The full set of lines below has to be written out again exactly.

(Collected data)
============
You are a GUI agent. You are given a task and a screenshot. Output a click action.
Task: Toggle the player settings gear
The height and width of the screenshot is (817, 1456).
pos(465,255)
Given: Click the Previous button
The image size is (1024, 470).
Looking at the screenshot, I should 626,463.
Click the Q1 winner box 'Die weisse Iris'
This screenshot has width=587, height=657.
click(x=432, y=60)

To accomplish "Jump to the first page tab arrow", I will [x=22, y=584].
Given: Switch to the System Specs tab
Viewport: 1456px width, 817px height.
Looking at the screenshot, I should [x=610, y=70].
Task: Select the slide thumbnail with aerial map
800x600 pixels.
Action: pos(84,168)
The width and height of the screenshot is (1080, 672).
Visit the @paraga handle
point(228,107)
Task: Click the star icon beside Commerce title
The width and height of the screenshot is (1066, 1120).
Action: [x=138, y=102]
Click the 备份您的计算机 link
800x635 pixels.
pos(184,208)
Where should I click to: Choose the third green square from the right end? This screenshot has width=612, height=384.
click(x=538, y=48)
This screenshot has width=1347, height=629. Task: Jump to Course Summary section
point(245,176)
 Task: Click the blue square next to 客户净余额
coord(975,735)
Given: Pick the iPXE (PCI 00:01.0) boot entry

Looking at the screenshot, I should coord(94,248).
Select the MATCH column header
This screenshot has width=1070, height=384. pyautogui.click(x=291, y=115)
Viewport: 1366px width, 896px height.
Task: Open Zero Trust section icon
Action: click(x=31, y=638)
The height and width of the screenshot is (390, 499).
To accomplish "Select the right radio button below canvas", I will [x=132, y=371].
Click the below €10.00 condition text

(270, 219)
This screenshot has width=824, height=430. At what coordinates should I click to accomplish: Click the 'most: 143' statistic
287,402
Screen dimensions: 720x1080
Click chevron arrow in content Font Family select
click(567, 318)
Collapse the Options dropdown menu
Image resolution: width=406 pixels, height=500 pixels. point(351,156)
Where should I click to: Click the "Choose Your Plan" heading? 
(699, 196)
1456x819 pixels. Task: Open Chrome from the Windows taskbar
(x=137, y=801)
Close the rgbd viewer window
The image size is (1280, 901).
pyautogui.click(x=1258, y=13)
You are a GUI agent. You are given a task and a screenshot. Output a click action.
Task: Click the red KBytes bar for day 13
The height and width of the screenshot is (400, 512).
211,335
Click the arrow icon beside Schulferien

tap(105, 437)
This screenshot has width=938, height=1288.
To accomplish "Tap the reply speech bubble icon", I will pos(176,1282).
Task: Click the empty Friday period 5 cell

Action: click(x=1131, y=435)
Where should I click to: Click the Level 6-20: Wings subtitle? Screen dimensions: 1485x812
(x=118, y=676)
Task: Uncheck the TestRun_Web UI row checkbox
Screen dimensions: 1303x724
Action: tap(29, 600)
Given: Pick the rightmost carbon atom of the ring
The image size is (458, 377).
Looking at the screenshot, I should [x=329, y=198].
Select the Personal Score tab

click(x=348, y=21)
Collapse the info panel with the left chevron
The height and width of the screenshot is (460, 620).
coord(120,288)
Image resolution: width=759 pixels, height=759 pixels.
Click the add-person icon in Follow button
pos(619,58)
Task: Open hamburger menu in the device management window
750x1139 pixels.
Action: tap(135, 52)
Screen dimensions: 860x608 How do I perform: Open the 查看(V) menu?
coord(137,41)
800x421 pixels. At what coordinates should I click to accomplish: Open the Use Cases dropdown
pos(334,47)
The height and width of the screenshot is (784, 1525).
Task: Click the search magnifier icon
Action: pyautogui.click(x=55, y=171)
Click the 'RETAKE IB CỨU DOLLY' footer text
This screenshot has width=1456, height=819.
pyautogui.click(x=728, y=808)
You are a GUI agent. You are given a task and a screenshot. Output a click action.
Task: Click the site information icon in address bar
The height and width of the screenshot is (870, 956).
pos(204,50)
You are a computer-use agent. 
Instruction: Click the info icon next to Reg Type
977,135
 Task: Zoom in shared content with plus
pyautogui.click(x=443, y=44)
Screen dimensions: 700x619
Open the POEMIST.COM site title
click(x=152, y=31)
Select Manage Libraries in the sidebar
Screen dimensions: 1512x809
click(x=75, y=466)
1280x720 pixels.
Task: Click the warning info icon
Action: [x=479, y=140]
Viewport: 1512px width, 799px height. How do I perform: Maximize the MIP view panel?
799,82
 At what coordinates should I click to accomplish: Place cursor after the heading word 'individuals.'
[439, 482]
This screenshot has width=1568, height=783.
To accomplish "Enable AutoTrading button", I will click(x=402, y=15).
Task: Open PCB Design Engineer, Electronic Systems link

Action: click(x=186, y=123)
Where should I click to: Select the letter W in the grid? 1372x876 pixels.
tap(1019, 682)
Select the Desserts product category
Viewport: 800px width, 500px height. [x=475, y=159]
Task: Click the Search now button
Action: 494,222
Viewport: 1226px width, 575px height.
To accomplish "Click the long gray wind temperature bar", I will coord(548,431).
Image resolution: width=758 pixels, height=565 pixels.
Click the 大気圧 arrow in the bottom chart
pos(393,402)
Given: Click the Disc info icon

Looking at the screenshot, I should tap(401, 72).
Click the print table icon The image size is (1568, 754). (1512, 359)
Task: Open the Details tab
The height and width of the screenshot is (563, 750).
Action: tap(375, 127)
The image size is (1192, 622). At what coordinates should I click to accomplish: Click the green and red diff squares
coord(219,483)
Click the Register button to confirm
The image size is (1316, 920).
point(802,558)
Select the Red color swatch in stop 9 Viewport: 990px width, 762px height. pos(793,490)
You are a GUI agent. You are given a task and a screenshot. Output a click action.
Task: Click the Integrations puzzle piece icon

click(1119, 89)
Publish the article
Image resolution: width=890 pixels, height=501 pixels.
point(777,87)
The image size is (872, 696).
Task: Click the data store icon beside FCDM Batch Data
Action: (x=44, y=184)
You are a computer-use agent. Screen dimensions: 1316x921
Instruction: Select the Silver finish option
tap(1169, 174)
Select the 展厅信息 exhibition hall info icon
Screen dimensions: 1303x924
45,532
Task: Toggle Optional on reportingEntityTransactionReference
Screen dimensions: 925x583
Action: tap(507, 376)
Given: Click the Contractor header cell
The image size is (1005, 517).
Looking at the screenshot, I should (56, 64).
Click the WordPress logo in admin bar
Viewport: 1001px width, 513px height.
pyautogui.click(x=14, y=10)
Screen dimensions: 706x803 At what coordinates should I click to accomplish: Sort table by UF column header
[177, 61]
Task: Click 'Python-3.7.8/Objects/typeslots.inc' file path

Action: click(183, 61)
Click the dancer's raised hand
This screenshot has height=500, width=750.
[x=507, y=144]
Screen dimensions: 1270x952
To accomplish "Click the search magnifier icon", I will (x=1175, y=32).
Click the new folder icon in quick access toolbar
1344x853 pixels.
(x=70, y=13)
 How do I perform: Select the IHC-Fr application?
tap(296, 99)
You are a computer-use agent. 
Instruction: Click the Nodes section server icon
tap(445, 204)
============
RESPONSE BELOW ::
You are a GUI agent. You are given a task and a screenshot. Output a click action.
Task: Toggle the player settings gear
The height and width of the screenshot is (817, 1456).
pos(465,255)
Given: Click the Previous button
The image size is (1024, 470).
Looking at the screenshot, I should 626,463.
Click the Q1 winner box 'Die weisse Iris'
This screenshot has width=587, height=657.
click(x=432, y=60)

To accomplish "Jump to the first page tab arrow", I will [x=22, y=584].
Given: Switch to the System Specs tab
Viewport: 1456px width, 817px height.
Looking at the screenshot, I should [x=610, y=70].
Task: Select the slide thumbnail with aerial map
800x600 pixels.
Action: pos(84,168)
The width and height of the screenshot is (1080, 672).
Visit the @paraga handle
point(228,107)
Task: Click the star icon beside Commerce title
The width and height of the screenshot is (1066, 1120).
Action: [x=138, y=102]
Click the 备份您的计算机 link
800x635 pixels.
pos(184,208)
Where should I click to: Choose the third green square from the right end? This screenshot has width=612, height=384.
click(x=538, y=48)
This screenshot has width=1347, height=629. Task: Jump to Course Summary section
point(245,176)
 Task: Click the blue square next to 客户净余额
coord(975,735)
Given: Pick the iPXE (PCI 00:01.0) boot entry

Looking at the screenshot, I should coord(94,248).
Select the MATCH column header
This screenshot has width=1070, height=384. pyautogui.click(x=291, y=115)
Viewport: 1366px width, 896px height.
Task: Open Zero Trust section icon
Action: click(x=31, y=638)
The height and width of the screenshot is (390, 499).
To accomplish "Select the right radio button below canvas", I will [x=132, y=371].
Click the below €10.00 condition text

(270, 219)
This screenshot has width=824, height=430. At what coordinates should I click to accomplish: Click the 'most: 143' statistic
287,402
Screen dimensions: 720x1080
Click chevron arrow in content Font Family select
click(567, 318)
Collapse the Options dropdown menu
Image resolution: width=406 pixels, height=500 pixels. point(351,156)
Where should I click to: Click the "Choose Your Plan" heading? 
(699, 196)
1456x819 pixels. Task: Open Chrome from the Windows taskbar
(x=137, y=801)
Close the rgbd viewer window
The image size is (1280, 901).
pyautogui.click(x=1258, y=13)
You are a GUI agent. You are given a task and a screenshot. Output a click action.
Task: Click the red KBytes bar for day 13
The height and width of the screenshot is (400, 512).
211,335
Click the arrow icon beside Schulferien

tap(105, 437)
This screenshot has width=938, height=1288.
To accomplish "Tap the reply speech bubble icon", I will pos(176,1282).
Task: Click the empty Friday period 5 cell

Action: click(x=1131, y=435)
Where should I click to: Click the Level 6-20: Wings subtitle? Screen dimensions: 1485x812
(x=118, y=676)
Task: Uncheck the TestRun_Web UI row checkbox
Screen dimensions: 1303x724
Action: tap(29, 600)
Given: Pick the rightmost carbon atom of the ring
The image size is (458, 377).
Looking at the screenshot, I should [x=329, y=198].
Select the Personal Score tab

click(x=348, y=21)
Collapse the info panel with the left chevron
The height and width of the screenshot is (460, 620).
coord(120,288)
Image resolution: width=759 pixels, height=759 pixels.
Click the add-person icon in Follow button
pos(619,58)
Task: Open hamburger menu in the device management window
750x1139 pixels.
Action: tap(135, 52)
Screen dimensions: 860x608 How do I perform: Open the 查看(V) menu?
coord(137,41)
800x421 pixels. At what coordinates should I click to accomplish: Open the Use Cases dropdown
pos(334,47)
The height and width of the screenshot is (784, 1525).
Task: Click the search magnifier icon
Action: pyautogui.click(x=55, y=171)
Click the 'RETAKE IB CỨU DOLLY' footer text
This screenshot has width=1456, height=819.
pyautogui.click(x=728, y=808)
You are a GUI agent. You are given a task and a screenshot. Output a click action.
Task: Click the site information icon in address bar
The height and width of the screenshot is (870, 956).
pos(204,50)
You are a computer-use agent. 
Instruction: Click the info icon next to Reg Type
977,135
 Task: Zoom in shared content with plus
pyautogui.click(x=443, y=44)
Screen dimensions: 700x619
Open the POEMIST.COM site title
click(x=152, y=31)
Select Manage Libraries in the sidebar
Screen dimensions: 1512x809
click(x=75, y=466)
1280x720 pixels.
Task: Click the warning info icon
Action: [x=479, y=140]
Viewport: 1512px width, 799px height. How do I perform: Maximize the MIP view panel?
799,82
 At what coordinates should I click to accomplish: Place cursor after the heading word 'individuals.'
[439, 482]
This screenshot has width=1568, height=783.
To accomplish "Enable AutoTrading button", I will click(x=402, y=15).
Task: Open PCB Design Engineer, Electronic Systems link

Action: click(x=186, y=123)
Where should I click to: Select the letter W in the grid? 1372x876 pixels.
tap(1019, 682)
Select the Desserts product category
Viewport: 800px width, 500px height. [x=475, y=159]
Task: Click the Search now button
Action: 494,222
Viewport: 1226px width, 575px height.
To accomplish "Click the long gray wind temperature bar", I will coord(548,431).
Image resolution: width=758 pixels, height=565 pixels.
Click the 大気圧 arrow in the bottom chart
pos(393,402)
Given: Click the Disc info icon

Looking at the screenshot, I should tap(401, 72).
Click the print table icon The image size is (1568, 754). (1512, 359)
Task: Open the Details tab
The height and width of the screenshot is (563, 750).
Action: tap(375, 127)
The image size is (1192, 622). At what coordinates should I click to accomplish: Click the green and red diff squares
coord(219,483)
Click the Register button to confirm
The image size is (1316, 920).
point(802,558)
Select the Red color swatch in stop 9 Viewport: 990px width, 762px height. pos(793,490)
You are a GUI agent. You are given a task and a screenshot. Output a click action.
Task: Click the Integrations puzzle piece icon

click(1119, 89)
Publish the article
Image resolution: width=890 pixels, height=501 pixels.
point(777,87)
The image size is (872, 696).
Task: Click the data store icon beside FCDM Batch Data
Action: (x=44, y=184)
You are a computer-use agent. Screen dimensions: 1316x921
Instruction: Select the Silver finish option
tap(1169, 174)
Select the 展厅信息 exhibition hall info icon
Screen dimensions: 1303x924
45,532
Task: Toggle Optional on reportingEntityTransactionReference
Screen dimensions: 925x583
Action: tap(507, 376)
Given: Click the Contractor header cell
The image size is (1005, 517).
Looking at the screenshot, I should (56, 64).
Click the WordPress logo in admin bar
Viewport: 1001px width, 513px height.
pyautogui.click(x=14, y=10)
Screen dimensions: 706x803 At what coordinates should I click to accomplish: Sort table by UF column header
[177, 61]
Task: Click 'Python-3.7.8/Objects/typeslots.inc' file path

Action: click(183, 61)
Click the dancer's raised hand
This screenshot has height=500, width=750.
[x=507, y=144]
Screen dimensions: 1270x952
To accomplish "Click the search magnifier icon", I will (x=1175, y=32).
Click the new folder icon in quick access toolbar
1344x853 pixels.
(x=70, y=13)
 How do I perform: Select the IHC-Fr application?
tap(296, 99)
You are a computer-use agent. 
Instruction: Click the Nodes section server icon
tap(445, 204)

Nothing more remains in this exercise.